Development of advanced pan-disease predictive models using CanPath questionnaires

Principal Investigator: Dr. John Lewis

Affiliation: University of Alberta

Start Year: 2021

This research project aims to improve our understanding and ability to predict many different diseases through the analysis of CanPath questionnaire data using conventional and advanced machine learning models. A standardized data analysis platform will be used to create different types of disease predictive models and these models will contain insights about the risk factors for the disease they predict. Some of the advanced models in this platform have been previously applied to predicting prostate cancer and have shown significantly better predictive accuracy than the best publicly available prostate cancer predictive models which illustrates the potential value of this platform for predicting many other diseases.
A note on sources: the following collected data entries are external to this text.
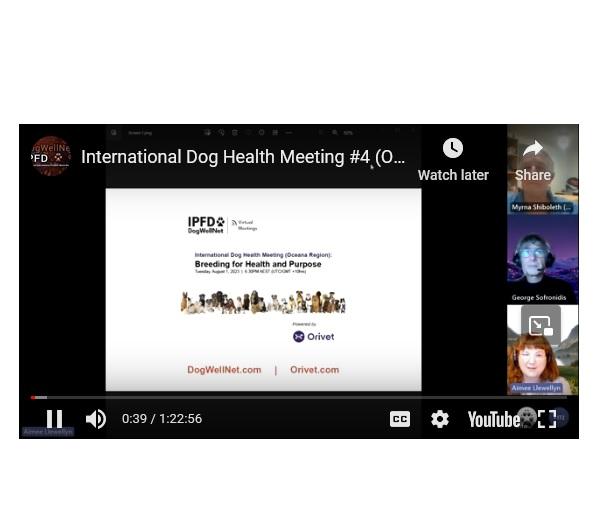Click the Orivet logo on the slide
Image resolution: width=599 pixels, height=529 pixels.
(313, 336)
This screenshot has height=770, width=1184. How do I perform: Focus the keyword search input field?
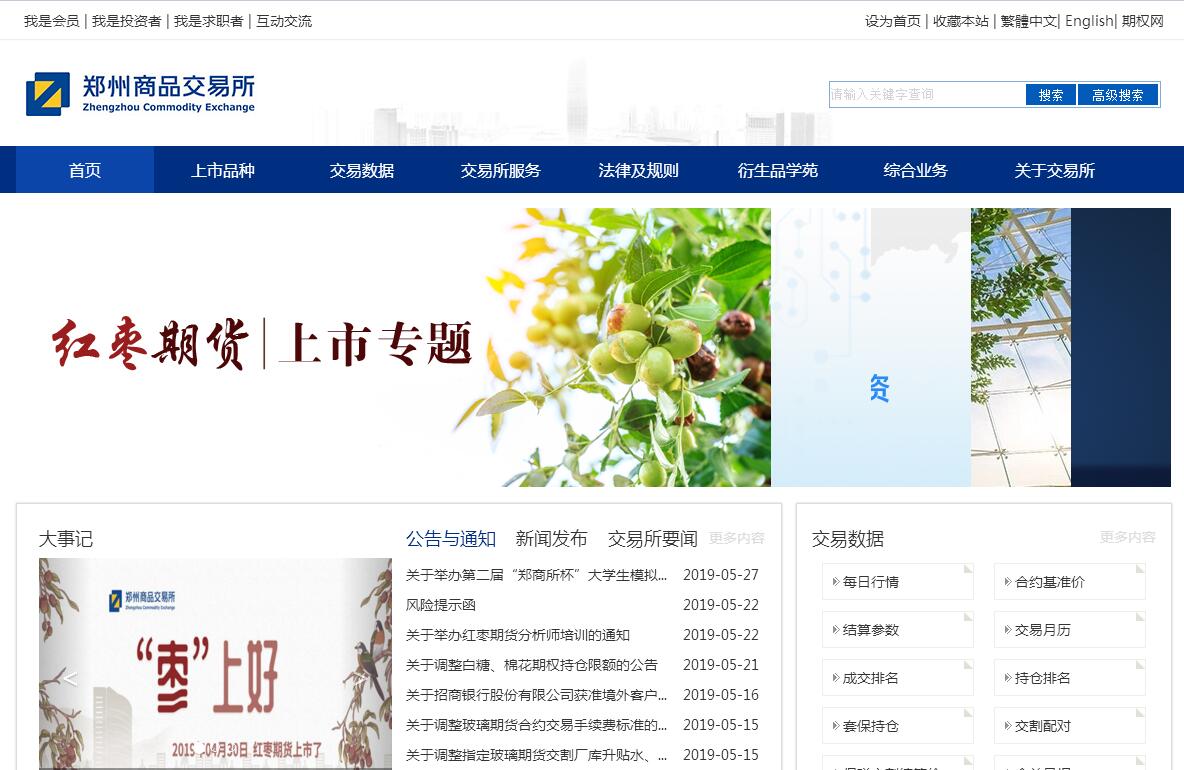(926, 95)
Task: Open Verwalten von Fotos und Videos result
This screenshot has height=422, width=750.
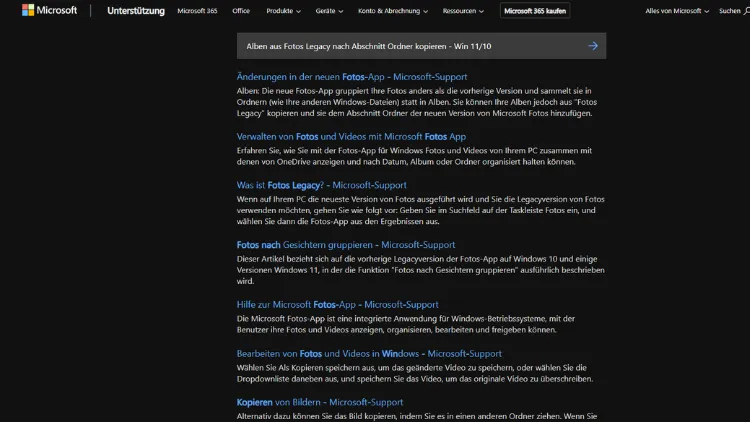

The standardized data analysis platform does not require any functionality changes for creating predictive models for different diseases which is why this platform can be efficiently applied to the prediction of dozens of diseases such as cancers, cardiovascular diseases, pulmonary diseases, diabetes, and neurological disorders using CanPath questionnaire data. Once all predictive models have been created for each disease, the models will be analyzed to understand the global risk factors of diseases as well as how different risk factors change in risk for different subpopulations such as over different ages and genders. The predictive models will be made available for public use and new insights about disease risk factors will be published to improve humanity’s understanding of disease.